• _Records shown_:
○ ○ ○ ○

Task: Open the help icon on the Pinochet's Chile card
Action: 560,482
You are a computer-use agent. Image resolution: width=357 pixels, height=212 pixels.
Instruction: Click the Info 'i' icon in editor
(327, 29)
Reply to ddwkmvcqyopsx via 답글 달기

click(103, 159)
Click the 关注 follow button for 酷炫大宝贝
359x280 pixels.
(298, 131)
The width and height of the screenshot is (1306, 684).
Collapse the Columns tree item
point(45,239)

○ ○ ○ ○

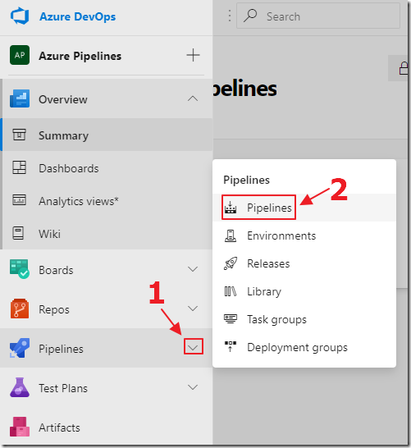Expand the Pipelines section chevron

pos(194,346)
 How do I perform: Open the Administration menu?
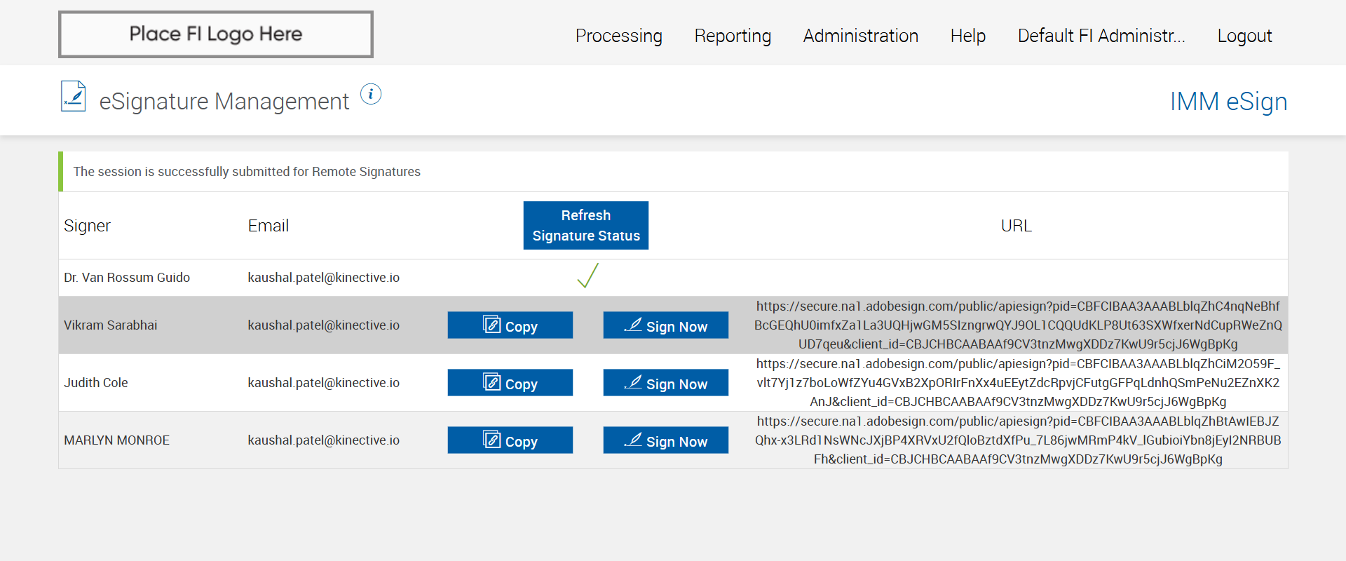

○ ○ ○ ○

• _Work task_:
Extract, from the listing above, every line where the string "height" occurs.

• _Exercise answer_:
You are a computer-use agent. Image resolution: width=357 pixels, height=212 pixels.
The width and height of the screenshot is (1306, 684).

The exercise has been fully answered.